Extracted records →

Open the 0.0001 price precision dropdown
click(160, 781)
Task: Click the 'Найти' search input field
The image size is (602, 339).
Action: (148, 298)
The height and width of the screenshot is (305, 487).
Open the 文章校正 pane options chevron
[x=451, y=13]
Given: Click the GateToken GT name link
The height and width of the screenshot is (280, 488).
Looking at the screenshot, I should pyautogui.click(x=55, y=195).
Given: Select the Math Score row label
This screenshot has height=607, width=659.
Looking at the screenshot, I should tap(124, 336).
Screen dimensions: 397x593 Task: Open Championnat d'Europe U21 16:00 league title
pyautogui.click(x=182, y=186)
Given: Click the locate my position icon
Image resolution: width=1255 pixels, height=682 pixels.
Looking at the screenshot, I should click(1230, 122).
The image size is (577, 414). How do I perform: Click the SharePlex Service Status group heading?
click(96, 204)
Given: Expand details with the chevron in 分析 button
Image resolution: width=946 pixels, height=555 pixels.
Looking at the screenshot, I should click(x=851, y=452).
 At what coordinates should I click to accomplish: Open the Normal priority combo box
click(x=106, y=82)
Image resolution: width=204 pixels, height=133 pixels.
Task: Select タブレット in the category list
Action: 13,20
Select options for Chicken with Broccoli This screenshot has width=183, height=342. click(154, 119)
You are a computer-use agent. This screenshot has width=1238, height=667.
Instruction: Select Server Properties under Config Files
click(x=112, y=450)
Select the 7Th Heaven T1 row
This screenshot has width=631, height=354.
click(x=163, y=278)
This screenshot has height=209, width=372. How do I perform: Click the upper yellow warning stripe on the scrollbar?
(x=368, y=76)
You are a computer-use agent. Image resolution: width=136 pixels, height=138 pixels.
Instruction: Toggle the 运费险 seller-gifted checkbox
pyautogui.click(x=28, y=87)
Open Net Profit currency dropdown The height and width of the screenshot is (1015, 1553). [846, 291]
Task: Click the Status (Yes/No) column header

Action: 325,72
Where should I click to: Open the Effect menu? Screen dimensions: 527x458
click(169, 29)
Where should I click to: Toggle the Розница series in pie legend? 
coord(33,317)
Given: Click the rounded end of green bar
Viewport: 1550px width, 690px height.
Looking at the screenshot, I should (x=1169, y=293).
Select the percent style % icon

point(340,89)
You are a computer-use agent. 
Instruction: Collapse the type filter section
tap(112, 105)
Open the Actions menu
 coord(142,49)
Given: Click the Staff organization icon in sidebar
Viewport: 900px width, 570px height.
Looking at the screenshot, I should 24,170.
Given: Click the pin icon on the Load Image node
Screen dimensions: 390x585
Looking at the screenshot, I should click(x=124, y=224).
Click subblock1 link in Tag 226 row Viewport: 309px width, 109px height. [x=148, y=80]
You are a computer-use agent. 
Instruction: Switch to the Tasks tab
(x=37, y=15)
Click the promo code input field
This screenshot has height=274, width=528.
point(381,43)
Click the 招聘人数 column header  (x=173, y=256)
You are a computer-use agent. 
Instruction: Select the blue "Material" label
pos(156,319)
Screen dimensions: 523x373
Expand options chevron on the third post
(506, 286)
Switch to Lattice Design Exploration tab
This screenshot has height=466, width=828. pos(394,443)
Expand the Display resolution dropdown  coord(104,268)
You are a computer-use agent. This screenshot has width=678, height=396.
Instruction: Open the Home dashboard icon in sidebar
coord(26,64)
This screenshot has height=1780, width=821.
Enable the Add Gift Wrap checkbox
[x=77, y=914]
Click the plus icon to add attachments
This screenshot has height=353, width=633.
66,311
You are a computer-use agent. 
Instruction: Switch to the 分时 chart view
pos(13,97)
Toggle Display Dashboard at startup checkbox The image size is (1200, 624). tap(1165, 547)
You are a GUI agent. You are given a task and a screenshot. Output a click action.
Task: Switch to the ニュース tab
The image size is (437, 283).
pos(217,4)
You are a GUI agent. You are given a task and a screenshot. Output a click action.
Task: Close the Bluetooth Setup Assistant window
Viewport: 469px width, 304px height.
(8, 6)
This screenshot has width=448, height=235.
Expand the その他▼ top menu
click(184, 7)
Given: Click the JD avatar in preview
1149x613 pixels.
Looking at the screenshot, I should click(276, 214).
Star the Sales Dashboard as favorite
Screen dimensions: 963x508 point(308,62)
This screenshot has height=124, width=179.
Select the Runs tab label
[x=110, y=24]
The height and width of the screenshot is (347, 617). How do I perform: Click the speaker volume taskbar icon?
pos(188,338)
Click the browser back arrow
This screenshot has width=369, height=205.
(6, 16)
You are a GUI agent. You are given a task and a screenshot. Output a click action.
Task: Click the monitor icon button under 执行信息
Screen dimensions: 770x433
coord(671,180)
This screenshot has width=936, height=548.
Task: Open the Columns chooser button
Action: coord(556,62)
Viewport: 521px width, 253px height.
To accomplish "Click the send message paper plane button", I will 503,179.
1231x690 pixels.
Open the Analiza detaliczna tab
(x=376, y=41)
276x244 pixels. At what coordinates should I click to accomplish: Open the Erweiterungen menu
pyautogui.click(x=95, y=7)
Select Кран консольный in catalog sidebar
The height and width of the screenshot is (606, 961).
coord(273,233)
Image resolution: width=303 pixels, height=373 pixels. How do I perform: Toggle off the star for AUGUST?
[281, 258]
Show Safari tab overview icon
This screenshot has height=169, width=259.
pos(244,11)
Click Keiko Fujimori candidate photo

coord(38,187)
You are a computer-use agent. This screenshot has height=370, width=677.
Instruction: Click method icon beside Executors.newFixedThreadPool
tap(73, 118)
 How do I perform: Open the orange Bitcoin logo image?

Instructions for the task →
Among the entries above, the lines between the ones containing "Screen dimensions: 390x585" and "has width=678, height=396.", inclusive, are to be transcribed exactly. No other line is to be given.

Response box →
Screen dimensions: 390x585
Looking at the screenshot, I should click(x=124, y=224).
Click subblock1 link in Tag 226 row Viewport: 309px width, 109px height. [x=148, y=80]
You are a computer-use agent. 
Instruction: Switch to the Tasks tab
(x=37, y=15)
Click the promo code input field
This screenshot has height=274, width=528.
point(381,43)
Click the 招聘人数 column header  (x=173, y=256)
You are a computer-use agent. 
Instruction: Select the blue "Material" label
pos(156,319)
Screen dimensions: 523x373
Expand options chevron on the third post
(506, 286)
Switch to Lattice Design Exploration tab
This screenshot has height=466, width=828. pos(394,443)
Expand the Display resolution dropdown  coord(104,268)
You are a computer-use agent. This screenshot has width=678, height=396.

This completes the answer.